§ **TEXTO DO DOCUMENTO**
= = = =
Se analisarmos a conduta desse austríaco que só em 1932 se naturalizou alemão, um ano antes de se candidatar à Presidência da República da Alemanha, verificamos que ele catalogou um receituário que continua hoje a ser seguido por todos os aspirantes à destruição da democracia, usando para isso todos os instrumentos que a democracia lhes proporciona. Vejamos alguns componentes desse catálogo. As citações de Hitler são dos seus muitos discursos e também de Mein Kampf (A Minha Luta), escrito em 1924, nos nove meses em que esteve preso depois do fracassado golpe (Putsch) de Munique, em novembro de 1923.

Sobre a natureza humana. Desde os tempos de fome e de dormida nos abrigos municipais, Hitler aprendeu algo que viria a repetir nos seus discursos: “Tudo o que o homem conseguiu deveu-se à sua originalidade e brutalidade.” Astúcia, habilidade para mentir, distorcer, enganar, eliminar qualquer sentimentalidade ou lealdade em favor da crueldade eram os ingredientes básicos da afirmação fundamental: a vontade. A desigualdade entre os seres humanos e entre as raças é uma lei da natureza. AV não proclama o eugenismo racista, mas estabelece o portuguesismo como um privilégio a que só alguns têm acesso, sugerindo que mesmo alguns desses só são portugueses, não por pertencerem a “nós”, mas pela corrupção ou complacência de funcionários que destroem a “alma portuguesa”. O nacionalismo excludente serve para naturalizar a exclusão social e o colonialismo interno nos nossos dias, por exemplo, nos campos da agroindústria.

A construção de um só inimigo. É necessário eleger apenas um inimigo e centrar nele toda a crítica. Segundo Hitler, a arte da liderança consiste “em consolidar a atenção do povo contra um só adversário e tudo fazer para que nada distraia essa atenção. O líder de génio é aquele que tem a capacidade de fazer com que os seus diferentes adversários pareçam um só, pertençam todos a uma só categoria.” Para Hitler, o inimigo é o marxismo (a social-democracia, o comunismo) e os judeus. Não são dois inimigos, são um só. Num discurso em 27 de fevereiro de 1926, afirmou: “Se necessário, um só inimigo significa vários inimigos.” Esse inimigo é responsável por todos os males da sociedade. A rendição (traição) da Alemanha em 1918 e todo o desastre socioeconómico e político que se lhe seguiu na República de Weimar foram obra do mesmo inimigo. Esse inimigo conspira contra a sociedade, não apenas pelo que faz, mas também pelo que é. É uma raça inferior. Os judeus não são seres humanos; são a encarnação do mal. Por isso, não há nacionalismo sem racismo. Hoje, como sabemos, o inimigo de eleição é a esquerda e os imigrantes. Parecem dois inimigos, mas são um só.
= = = =
§ **EXCERTOS DE DADOS**
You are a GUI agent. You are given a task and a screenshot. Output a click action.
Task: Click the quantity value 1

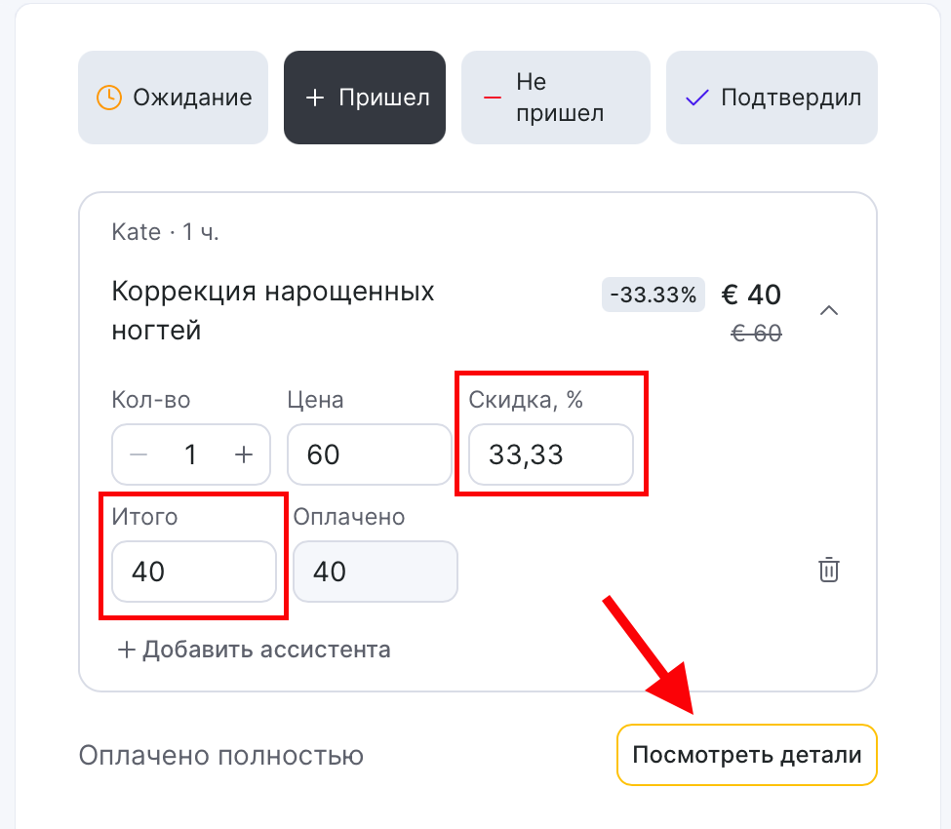coord(191,454)
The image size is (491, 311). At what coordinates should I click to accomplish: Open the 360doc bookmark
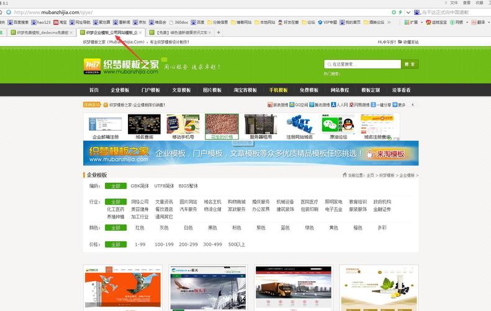click(x=180, y=22)
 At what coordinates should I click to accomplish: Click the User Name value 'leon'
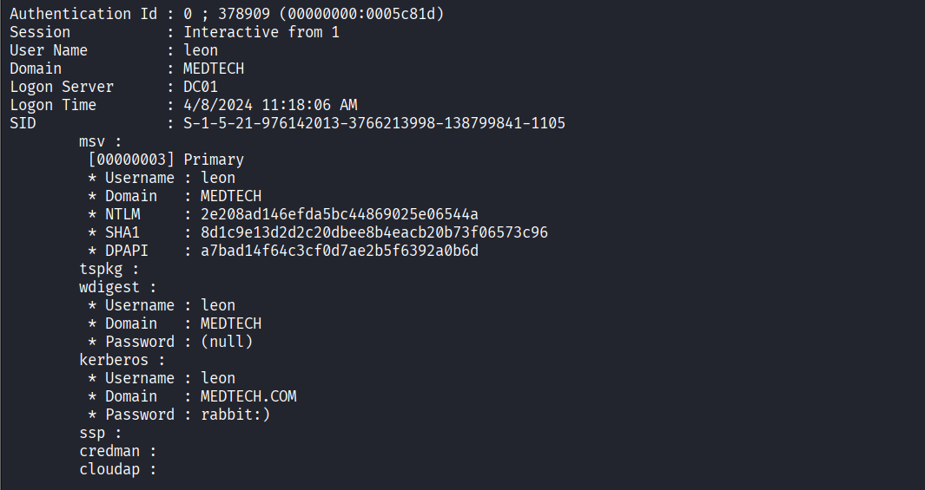click(201, 50)
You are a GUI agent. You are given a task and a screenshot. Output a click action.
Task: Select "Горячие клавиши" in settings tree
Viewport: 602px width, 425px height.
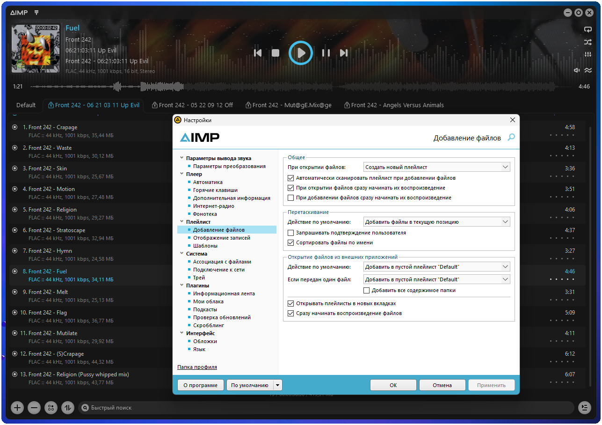215,190
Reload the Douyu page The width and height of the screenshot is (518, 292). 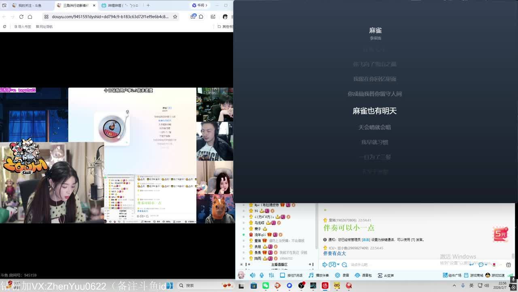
= = = =
§ **INSTRUÇÕES DE TRABALHO**
1) Transcreva, do texto sobre o receituário de Hitler, o trecho que se inicia nas palavras que contêm "Se analisarmos a" e termina em "novembro de 1923.".
2) Enumere, pela ordem em que surgem, todos os anos referidos no texto sobre o receituário de Hitler.
3) Prossiga o texto sobre o receituário de Hitler a partir da sua última frase.
As linhas constituem material à parte, independente do texto.

§ **RESPOSTAS POR ORDEM**
1)
Se analisarmos a conduta desse austríaco que só em 1932 se naturalizou alemão, um ano antes de se candidatar à Presidência da República da Alemanha, verificamos que ele catalogou um receituário que continua hoje a ser seguido por todos os aspirantes à destruição da democracia, usando para isso todos os instrumentos que a democracia lhes proporciona. Vejamos alguns componentes desse catálogo. As citações de Hitler são dos seus muitos discursos e também de Mein Kampf (A Minha Luta), escrito em 1924, nos nove meses em que esteve preso depois do fracassado golpe (Putsch) de Munique, em novembro de 1923.

2) 1932, 1924, 1923, 1926, 1918

3)
O principal inimigo é o inimigo interno. A Alemanha tinha perdido a Primeira Guerra Mundial porque não se soubera sobrepor aos seus inimigos. Para Hitler, a Alemanha não perdeu a guerra: o exército, ao qual pertenceu como sargento, manteve a sua integridade. A Alemanha foi atraiçoada pelos inimigos internos que provocaram a sua rendição. No discurso de fevereiro de 1926, Hitler invoca o passado glorioso do império e das colónias alemãs para concluir que os males que sobrevieram foram devidos aos revoltosos internos. “Esses não eram cidadãos; eram escumalha, uma escumalha de traidores.” Nos anos que se seguiram ao fim da guerra, a militância política do operariado comunista era intensa e exprimia com violência o mal-estar do país. Era reprimido com maior violência ainda, tanto por forças de direita como pelos socialistas. Rosa Luxemburgo e Karl Liebknecht foram assassinados em 1919 com a cumplicidade do governo socialista. Falou-se então da fracassada revolução alemã (1918-1923). Foi nesse contexto que Hitler soube substituir o ódio de classe pelo apelo à cidadania racista.

Hoje, para a extrema-direita portuguesa, o 25 de Abril foi uma capitulação evitável, e o que se seguiu foi um desastre provocado por “gente” como Otelo Saraiva de Carvalho, Álvaro Cunhal ou Mário Soares, que, entre outras coisas, escancararam as portas do país à invasão de estrangeiros que vieram pôr em perigo a integridade nacional.

A solidariedade negativa. A unidade e o consenso que se promovem visam destruir o status quo — o sistema. Não há que perder tempo em elaborar soluções alternativas, porque estas emergirão espontaneamente, uma vez destruído o inimigo. A união é para destruir, nunca para construir, porque só a necessidade da destruição é “óbvia”. A construção exige compromissos, que devem ser mantidos na obscuridade, na ambiguidade e na conveniência do momento, para conquistar o poder. Para Hitler, o importante não era o programa, mas a imagem. Em 1920, o programa do partido agradou a toda a gente, exceto aos judeus, aos capitalistas e aos que tinham ganho fortunas com a guerra. O objetivo central era mobilizar a insatisfação popular com o status quo. O importante era declarar a sociedade doente, não entrar em detalhes sobre o que seria uma sociedade saudável.

A unidade negativa deve ser tão forte quanto importante é o que há a destruir. Para isso, é necessário construir o passado recente como um desastre e dramatizar, sem nuances, a sua dimensão, de modo que a gravidade da situação seja considerada irremediável dentro do sistema político presente. A Alemanha não perdeu a guerra; os traidores fizeram com que ela se rendesse e se humilhasse como nação com o Tratado de Versalhes e as condições que lhe foram impostas. Compare-se hoje com o “desastre do 25 de Abril” e “toda a bandalheira de esquerda que se seguiu” (André Ventura).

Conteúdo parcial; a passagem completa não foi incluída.